_SET TASK:_ Copy the data verbatim, starting at the line containing "Given: Open XML view with '</>' button" and ending after the line containing "Action: click(786, 144)".

===== RAW DATA

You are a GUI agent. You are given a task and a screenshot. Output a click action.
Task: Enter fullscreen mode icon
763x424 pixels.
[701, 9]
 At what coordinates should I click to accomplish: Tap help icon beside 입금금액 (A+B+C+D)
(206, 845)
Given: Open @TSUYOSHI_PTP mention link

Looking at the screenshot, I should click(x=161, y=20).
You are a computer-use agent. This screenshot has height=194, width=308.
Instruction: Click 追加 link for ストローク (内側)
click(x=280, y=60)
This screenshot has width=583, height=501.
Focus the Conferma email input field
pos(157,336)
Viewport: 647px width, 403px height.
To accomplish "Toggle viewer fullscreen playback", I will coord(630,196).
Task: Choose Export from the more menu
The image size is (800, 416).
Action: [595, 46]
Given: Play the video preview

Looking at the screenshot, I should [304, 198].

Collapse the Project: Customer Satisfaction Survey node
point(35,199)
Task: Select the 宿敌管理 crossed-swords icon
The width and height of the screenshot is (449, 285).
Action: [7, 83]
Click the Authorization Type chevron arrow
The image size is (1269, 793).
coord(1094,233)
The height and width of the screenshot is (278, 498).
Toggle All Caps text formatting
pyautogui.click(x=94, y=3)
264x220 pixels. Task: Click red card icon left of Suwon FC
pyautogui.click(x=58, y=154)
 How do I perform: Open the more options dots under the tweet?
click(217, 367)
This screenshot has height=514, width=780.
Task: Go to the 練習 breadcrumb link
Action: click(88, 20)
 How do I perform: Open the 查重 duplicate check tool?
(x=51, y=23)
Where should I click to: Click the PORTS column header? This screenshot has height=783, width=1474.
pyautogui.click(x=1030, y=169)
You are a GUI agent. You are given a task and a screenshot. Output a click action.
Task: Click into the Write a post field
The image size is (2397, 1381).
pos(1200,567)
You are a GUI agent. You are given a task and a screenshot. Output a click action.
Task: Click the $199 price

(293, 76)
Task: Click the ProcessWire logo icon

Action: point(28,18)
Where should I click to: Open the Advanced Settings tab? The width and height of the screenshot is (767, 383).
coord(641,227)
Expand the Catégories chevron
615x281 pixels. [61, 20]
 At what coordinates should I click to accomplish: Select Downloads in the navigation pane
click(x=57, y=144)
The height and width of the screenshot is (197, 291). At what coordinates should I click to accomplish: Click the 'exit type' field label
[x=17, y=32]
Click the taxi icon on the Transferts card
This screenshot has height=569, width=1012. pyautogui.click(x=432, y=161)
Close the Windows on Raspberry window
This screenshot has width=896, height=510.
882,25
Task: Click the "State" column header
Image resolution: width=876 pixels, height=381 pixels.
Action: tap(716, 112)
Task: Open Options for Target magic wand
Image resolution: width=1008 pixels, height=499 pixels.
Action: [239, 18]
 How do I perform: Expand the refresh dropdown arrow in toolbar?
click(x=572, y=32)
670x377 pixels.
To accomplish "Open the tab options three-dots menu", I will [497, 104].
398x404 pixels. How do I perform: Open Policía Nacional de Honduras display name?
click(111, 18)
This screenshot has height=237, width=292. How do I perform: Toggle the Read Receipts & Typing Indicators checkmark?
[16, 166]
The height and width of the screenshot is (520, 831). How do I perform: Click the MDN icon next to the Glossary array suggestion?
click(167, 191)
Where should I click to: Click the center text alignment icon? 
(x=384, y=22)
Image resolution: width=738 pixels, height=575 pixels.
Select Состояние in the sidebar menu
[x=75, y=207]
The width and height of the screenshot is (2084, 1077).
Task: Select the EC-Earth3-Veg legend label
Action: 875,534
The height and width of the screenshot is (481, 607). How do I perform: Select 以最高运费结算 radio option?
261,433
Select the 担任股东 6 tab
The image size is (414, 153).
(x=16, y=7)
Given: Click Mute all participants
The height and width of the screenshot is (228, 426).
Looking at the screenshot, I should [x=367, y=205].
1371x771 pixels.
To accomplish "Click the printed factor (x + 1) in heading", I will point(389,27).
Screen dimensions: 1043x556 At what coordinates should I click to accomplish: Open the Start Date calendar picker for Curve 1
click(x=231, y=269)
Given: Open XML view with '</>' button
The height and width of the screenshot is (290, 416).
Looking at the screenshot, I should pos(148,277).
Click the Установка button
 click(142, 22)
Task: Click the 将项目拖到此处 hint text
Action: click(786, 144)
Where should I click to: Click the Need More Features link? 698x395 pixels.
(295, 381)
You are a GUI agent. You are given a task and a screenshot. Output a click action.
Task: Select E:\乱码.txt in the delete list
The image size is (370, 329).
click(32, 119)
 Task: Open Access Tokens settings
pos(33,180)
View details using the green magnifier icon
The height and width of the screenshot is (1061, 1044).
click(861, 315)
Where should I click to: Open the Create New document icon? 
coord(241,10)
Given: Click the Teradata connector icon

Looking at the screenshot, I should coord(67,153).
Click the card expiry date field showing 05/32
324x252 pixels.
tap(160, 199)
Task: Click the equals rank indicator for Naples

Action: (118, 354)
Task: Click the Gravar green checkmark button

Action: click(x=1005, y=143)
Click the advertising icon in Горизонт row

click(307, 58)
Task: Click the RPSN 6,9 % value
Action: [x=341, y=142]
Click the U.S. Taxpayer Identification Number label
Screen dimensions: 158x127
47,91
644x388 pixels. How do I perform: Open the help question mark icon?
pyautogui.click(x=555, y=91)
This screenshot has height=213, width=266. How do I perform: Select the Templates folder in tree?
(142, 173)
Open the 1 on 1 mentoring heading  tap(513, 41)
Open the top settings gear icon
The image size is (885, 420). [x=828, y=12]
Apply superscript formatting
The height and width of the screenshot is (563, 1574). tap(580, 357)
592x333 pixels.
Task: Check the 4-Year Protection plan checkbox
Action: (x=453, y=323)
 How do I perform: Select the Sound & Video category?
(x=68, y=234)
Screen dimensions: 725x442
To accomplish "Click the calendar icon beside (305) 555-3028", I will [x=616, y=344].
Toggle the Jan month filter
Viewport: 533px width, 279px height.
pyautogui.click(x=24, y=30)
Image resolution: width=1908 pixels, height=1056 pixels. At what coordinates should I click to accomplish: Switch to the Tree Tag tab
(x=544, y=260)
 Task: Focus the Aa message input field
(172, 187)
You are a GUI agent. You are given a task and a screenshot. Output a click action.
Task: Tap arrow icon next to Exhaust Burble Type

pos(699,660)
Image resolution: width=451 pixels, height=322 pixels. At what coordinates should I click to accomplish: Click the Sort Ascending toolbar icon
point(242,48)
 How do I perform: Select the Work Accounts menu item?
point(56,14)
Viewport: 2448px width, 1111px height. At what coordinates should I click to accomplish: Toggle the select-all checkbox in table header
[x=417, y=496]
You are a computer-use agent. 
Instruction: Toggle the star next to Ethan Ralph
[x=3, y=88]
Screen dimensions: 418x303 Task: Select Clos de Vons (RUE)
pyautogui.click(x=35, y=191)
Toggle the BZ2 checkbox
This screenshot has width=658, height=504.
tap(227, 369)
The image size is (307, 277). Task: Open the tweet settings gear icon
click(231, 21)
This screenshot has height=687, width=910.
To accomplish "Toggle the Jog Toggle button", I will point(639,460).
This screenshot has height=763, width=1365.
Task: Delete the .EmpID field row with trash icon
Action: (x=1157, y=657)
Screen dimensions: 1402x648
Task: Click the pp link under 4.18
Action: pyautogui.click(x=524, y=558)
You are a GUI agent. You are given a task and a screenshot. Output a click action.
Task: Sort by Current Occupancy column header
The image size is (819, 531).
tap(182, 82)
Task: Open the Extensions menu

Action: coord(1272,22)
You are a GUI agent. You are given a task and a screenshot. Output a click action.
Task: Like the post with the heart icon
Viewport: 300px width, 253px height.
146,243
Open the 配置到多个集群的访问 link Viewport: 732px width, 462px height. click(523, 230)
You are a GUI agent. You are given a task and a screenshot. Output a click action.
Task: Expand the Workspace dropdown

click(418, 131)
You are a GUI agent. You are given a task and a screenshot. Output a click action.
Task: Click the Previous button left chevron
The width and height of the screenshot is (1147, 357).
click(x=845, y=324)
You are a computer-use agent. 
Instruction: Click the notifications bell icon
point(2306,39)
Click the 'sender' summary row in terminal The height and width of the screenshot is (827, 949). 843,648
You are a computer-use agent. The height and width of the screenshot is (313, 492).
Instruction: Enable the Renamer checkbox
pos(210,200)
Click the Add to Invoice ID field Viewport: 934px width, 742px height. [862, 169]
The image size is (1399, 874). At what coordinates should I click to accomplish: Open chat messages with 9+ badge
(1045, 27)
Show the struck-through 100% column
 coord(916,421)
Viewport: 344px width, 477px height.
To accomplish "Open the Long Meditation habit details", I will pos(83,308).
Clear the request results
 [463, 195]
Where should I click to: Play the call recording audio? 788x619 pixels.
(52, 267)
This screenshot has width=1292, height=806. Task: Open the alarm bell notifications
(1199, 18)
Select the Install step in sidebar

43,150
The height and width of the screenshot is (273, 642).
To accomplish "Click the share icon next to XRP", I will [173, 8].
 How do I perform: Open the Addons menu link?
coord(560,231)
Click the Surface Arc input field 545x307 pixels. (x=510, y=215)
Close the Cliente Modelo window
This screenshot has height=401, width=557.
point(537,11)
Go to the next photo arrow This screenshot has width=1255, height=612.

==========

_RESULT:_
Given: Open XML view with '</>' button
The height and width of the screenshot is (290, 416).
Looking at the screenshot, I should pos(148,277).
Click the Установка button
 click(142, 22)
Task: Click the 将项目拖到此处 hint text
Action: click(786, 144)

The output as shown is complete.